While this individualized, multidisciplinary approach addresses the majority of issues impacting members of the affected community, several complicated questions remain; examples include:

• Is congenital adrenal hyperplasia (CAH) a DSD? Organizations supporting care of families and children with CAH believe that CAH is distinct from DSD. This is validated in a study by Szymanski et al 2021,¹ where the majority of females with CAH and parents felt CAH should be excluded from the intersex designation.
• Is there optimal timing of vaginoplasty for patients with CAH? The literature supports the conclusions that 1) currently employed surgical techniques offer significantly better outcome than techniques used in prior decades and 2) surgical outcome when performed at a young age are superior to those performed in children at older ages. However, there is a move afoot advocating for delayed, and in some cases, very delayed surgery. There are no published data concerning the long-term outcome of not doing surgery but when parents decide to delay surgery, we respect their decision.
• Among patients with XY DSD, when is gonadectomy indicated and when should surgery be performed? What are the real risks for malignant transformation, and can we devise better cancer screening tools for those who desire to maintain these gonads?
• Which terminology should we use? Recently, dissatisfaction has been expressed within the affected communities regarding nomenclature, specifically with the term disorder; for some, “Differences in Sex Development” is preferred, while others still prefer the older “Intersex” term.²

The benefit of the multidisciplinary model allowing for ongoing familial education and thus management choice is at risk from patient groups seeking to ban surgery. Since 2017, when a Nevada bill sought to prohibit genital surgery, including hypospadias, until the patient could consent failed, similar bills have been put forth in nearly a dozen states with some including prohibition of surgery for “genital atypia.” The basis of these bills stems from anachronistic arguments of poor surgical outcomes, and a management paradigm that has since evolved; in addition, it ignores advances in knowledge, advanced surgical techniques, the momentum for multidisciplinary centers, and family-centered care. Sponsors successfully influence legislators to believe their oversimplification of the diversity and complexity of DSD and that physicians are unilaterally assigning sex and/or gender.

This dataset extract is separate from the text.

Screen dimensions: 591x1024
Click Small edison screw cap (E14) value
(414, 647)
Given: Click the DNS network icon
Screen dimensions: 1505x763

None of these bills have passed, largely due to efforts by the Societies for Pediatric Urology and the AUA to educate legislators on the complexities of the diagnoses, the uniqueness of each individual case, and the impact of limiting choice and abrogating parental rights. Both organizations recently merged their task forces into a single Task Force to address legislative and other challenges limiting access to care and treatment options for patients with DSD.

So, what is the optimal care for patients with DSD? The answer in 2022 is an individualized care plan for the specific diagnosis formulated by the patient and family in conjunction with the multidisciplinary team that allows each family to learn about all currently available options and evolving health information and research.

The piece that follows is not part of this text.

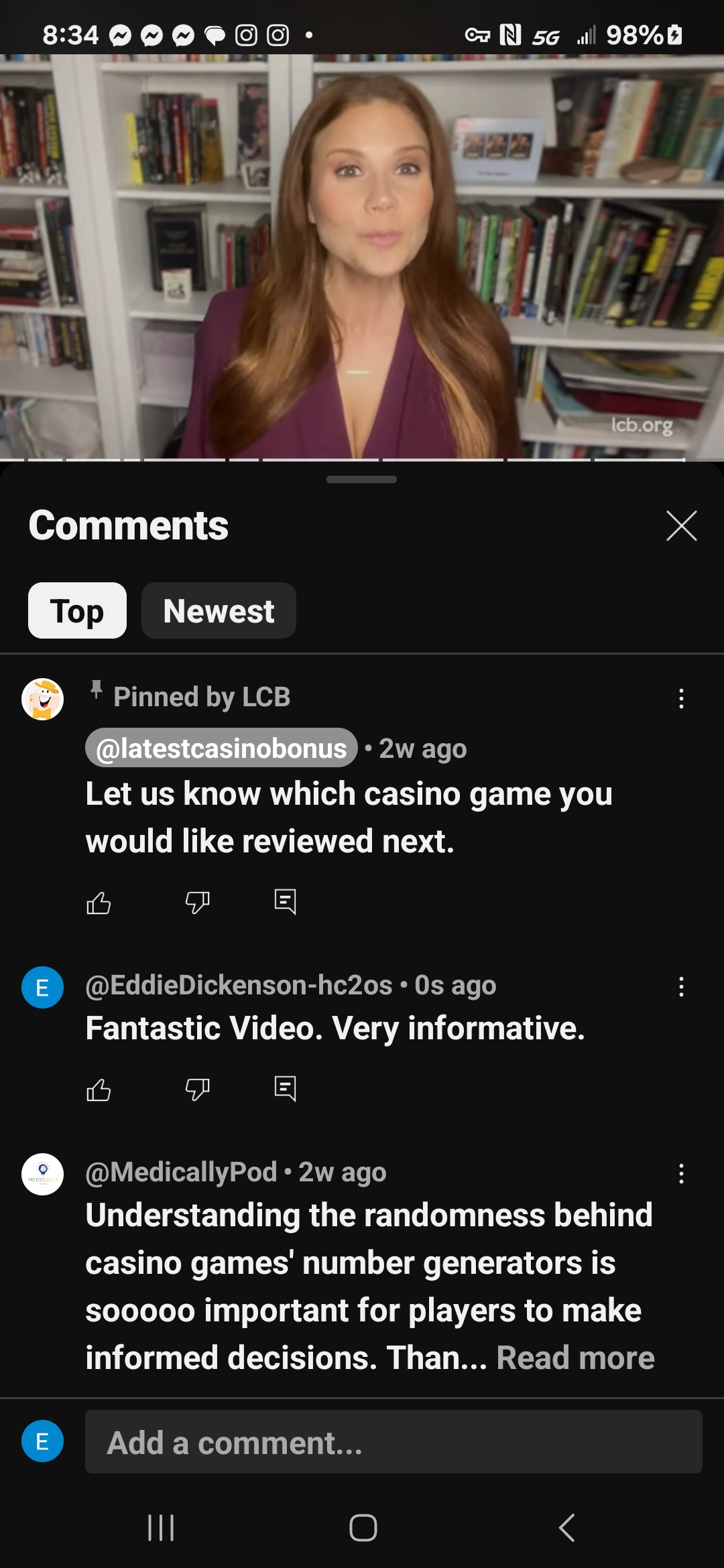
Task: Tap the comments panel drag handle
Action: pyautogui.click(x=361, y=479)
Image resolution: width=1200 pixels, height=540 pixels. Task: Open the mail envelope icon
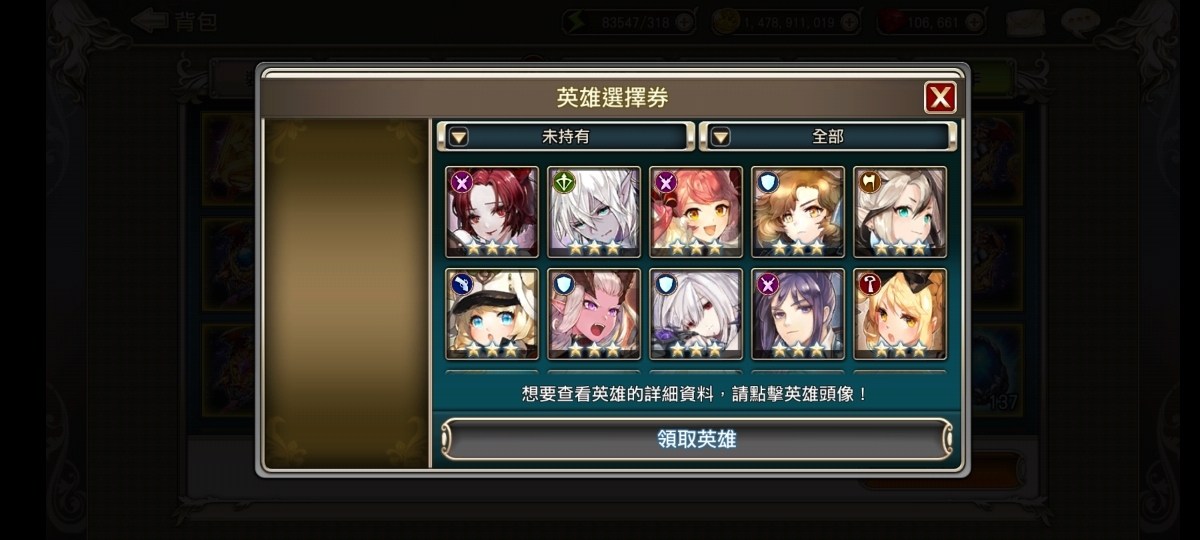[x=1025, y=21]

The optimal care of the future will arise from the commitment of the medical community to work together, such as in the National Institutes of Health-sponsored 15 member DSD Translational Research Network, of which we are a member, to better understand longitudinal outcomes, have genetic and developmental understanding, and to continue open and direct dialogue with patients and their families. This will lead to refinements in recommendations and improvements in current care models. While much work remains in better understanding individual care needs and long-term outcomes for affected individuals and their families, politicization and intrusion in the patient/family-physician relationship harms the benefits of this collaborative future.